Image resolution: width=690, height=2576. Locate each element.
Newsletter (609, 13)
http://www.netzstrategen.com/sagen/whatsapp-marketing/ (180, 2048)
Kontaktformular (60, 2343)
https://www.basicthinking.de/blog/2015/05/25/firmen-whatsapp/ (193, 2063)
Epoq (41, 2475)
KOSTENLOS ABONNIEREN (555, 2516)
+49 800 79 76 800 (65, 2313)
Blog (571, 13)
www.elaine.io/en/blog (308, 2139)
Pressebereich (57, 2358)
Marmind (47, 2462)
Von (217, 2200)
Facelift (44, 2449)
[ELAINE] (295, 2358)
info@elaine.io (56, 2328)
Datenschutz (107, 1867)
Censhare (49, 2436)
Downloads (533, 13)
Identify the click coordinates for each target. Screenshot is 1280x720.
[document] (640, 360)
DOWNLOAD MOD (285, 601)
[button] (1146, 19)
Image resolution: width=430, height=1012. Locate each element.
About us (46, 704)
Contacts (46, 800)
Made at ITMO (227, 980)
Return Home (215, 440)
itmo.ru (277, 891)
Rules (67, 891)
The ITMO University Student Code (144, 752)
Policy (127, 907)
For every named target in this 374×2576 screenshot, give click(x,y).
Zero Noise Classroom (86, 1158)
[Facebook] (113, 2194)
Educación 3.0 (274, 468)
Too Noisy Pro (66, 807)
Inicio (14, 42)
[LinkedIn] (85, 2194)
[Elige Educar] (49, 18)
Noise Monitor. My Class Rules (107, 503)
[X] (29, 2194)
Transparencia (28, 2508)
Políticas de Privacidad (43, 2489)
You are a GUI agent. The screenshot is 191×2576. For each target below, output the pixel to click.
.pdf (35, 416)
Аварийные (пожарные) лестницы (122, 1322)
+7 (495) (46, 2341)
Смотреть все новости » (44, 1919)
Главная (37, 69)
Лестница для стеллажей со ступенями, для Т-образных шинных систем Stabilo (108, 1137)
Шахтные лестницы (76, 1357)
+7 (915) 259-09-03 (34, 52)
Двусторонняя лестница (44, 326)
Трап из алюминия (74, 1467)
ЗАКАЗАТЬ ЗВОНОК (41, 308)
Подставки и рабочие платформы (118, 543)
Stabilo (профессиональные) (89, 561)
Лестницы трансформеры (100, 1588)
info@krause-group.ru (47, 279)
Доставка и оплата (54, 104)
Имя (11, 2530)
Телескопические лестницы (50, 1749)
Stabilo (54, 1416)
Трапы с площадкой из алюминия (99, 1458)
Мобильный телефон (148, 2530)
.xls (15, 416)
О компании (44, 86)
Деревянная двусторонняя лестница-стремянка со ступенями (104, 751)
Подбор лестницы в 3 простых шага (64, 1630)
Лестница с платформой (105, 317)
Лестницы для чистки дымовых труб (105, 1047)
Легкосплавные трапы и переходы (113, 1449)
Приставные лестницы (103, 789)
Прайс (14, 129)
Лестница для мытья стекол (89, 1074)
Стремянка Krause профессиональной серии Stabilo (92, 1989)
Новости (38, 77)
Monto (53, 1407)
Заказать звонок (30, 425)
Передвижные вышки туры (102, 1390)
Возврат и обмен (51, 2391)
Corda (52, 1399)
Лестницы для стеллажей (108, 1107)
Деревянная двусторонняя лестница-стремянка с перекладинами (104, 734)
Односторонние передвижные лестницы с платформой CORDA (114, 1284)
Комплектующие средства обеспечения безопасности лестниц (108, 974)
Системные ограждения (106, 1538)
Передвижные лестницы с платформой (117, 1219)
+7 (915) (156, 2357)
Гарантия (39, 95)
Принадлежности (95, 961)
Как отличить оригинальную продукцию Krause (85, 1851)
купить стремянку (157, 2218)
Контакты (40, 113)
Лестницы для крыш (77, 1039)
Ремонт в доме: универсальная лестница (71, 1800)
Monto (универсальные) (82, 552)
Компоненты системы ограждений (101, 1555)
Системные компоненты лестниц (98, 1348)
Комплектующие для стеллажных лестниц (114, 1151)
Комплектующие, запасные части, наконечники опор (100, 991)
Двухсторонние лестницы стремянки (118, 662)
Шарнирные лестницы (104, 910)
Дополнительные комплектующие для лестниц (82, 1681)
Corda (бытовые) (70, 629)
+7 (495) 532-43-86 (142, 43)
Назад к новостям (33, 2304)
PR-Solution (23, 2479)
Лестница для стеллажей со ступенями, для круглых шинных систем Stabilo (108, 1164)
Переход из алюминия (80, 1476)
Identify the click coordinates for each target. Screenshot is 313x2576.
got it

○ ○ ○ ○

_YOUR TASK_
Across the data above, how many lines include the word "Locate"? Give only the count.

_SOLUTION TO THIS PROBLEM_
2